C5. Local Procedure Notes

  • City of Portland lien foreclosures are separate. The City of Portland maintains its own lien-foreclosure program for unpaid City assessments (code violations, sidewalk repairs, nuisance abatements, system development charges, etc.). These are not ORS ch. 312 tax foreclosures and are administered by the Portland City Treasurer / Revenue Division, not by Multnomah County DART. The City did not foreclose on city liens for over 30 years until recently amending City Code ch. 5.30. After a City lien sale, the redemption period is 90 days (distinct from the ORS ch. 312 two-year period). Multnomah County Tax Title’s webpage on this topic redirects to Portland.gov. [Sources: https://www.multco.us/taxtitle/portland-lien-foreclosures; https://www.portland.gov/treasury/foreclosure; Portland City Code ch. 5.30]

  • Sheriff’s sales (judicial / non-judicial mortgage foreclosure) are separate from county tax-title sales. MCSO advertises all judicial and non-judicial foreclosure sales through the Oregon State Sheriffs Association portal (https://oregonsheriffssales.org/county/multnomah/) and the MCSO Property Sales blog (https://mcsopropertysales.wordpress.com/). As of June 2, 2026, four properties are scheduled: two on 06/09/2026 and two on 06/30/2026 — all are judicial execution sales in civil litigation (not tax foreclosures). [Source: https://oregonsheriffssales.org/county/multnomah/]

  • Board authorization required for disposition sales.
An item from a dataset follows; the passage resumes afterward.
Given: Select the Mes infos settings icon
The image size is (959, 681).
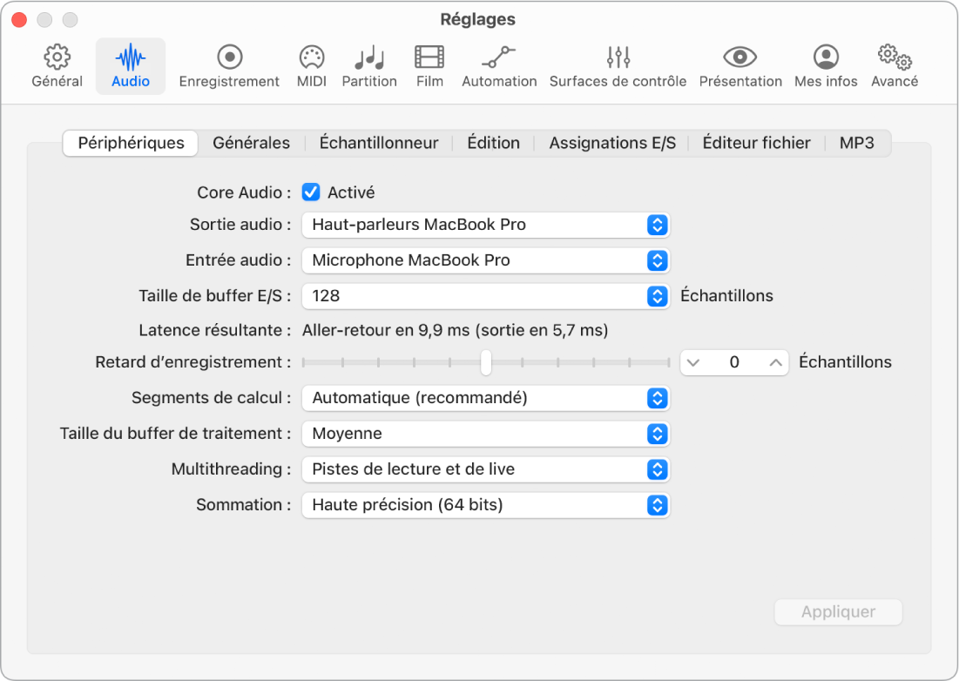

The Board of County Commissioners must authorize each round of Tax Title property sales by order. The most recent authorization is Order 2026-019 (April 2, 2026). Sale dates are set only after authorization and after the county publishes property information on its website. No individual email distribution is made; interested parties must monitor https://multco.us/tax-title/public-sales. [Source: https://multco.us/programs/tax-title]

  • Multnomah County’s Tax Title Program is not a landlord. The county explicitly warns: “The Tax Title Program does not rent our properties. If a property in our portfolio is offered for lease, it is a fraud.” [Source: https://multco.us/programs/tax-title]

  • Lynch v. Multnomah County (2023–2025) settlement. This landmark class action (Case No. 3:2023cv01502, D. Or.) established that Multnomah County’s pre-HB-2089 practice of retaining all tax-sale surplus was an unconstitutional taking under Tyler v. Hennepin County. The $3.515M settlement covered redemption periods expiring October 12, 2017 through June 25, 2025. The claim deadline (March 13, 2026) has passed and the settlement received final approval at the November 10, 2025 fairness hearing. This is distinct from — and predates — the HB 2089 ongoing process. [Source: https://multnomahtaxforeclosuresettlement.com/; https://www.prnewswire.com/news-releases/multnomah-county-oregon-reaches-35-million-settlement-in-class-action-over-tax-foreclosure-surpluses—claims-process-established-for-former-owners-302542470.html]

  • Private / adjacent-owner sales. Beyond public auctions, the Tax Title Program offers certain properties for immediate private sale to adjacent owners, condo associations, and similar limited buyers. See: https://multco.us/info/current-property-offerings-immediate-sale (as of last verification: “NONE CURRENTLY”). [Source: https://multco.us/info/current-property-offerings-immediate-sale]

  • Oregon’s “foreclosure avoidance is our priority” posture. The Tax Title Program emphasizes preventing foreclosure before it occurs, offering HUD assistance, Oregon Law Help, the Oregon Foreclosure Avoidance Program, senior tax deferral options, and the Portland Homeowner Foreclosure Prevention Program. This means the county actively winnows the foreclosure list before properties reach public sale. [Source: https://multco.us/programs/tax-title]

C6. Records Access

C7. Meta


Legal information, not legal advice. This page summarizes Multnomah County operational procedures for research purposes. Statutes, county procedures, sale dates, and contact information change; verify against the cited primary sources and consult a licensed Oregon attorney before acting. Last verified: 2026-06-02.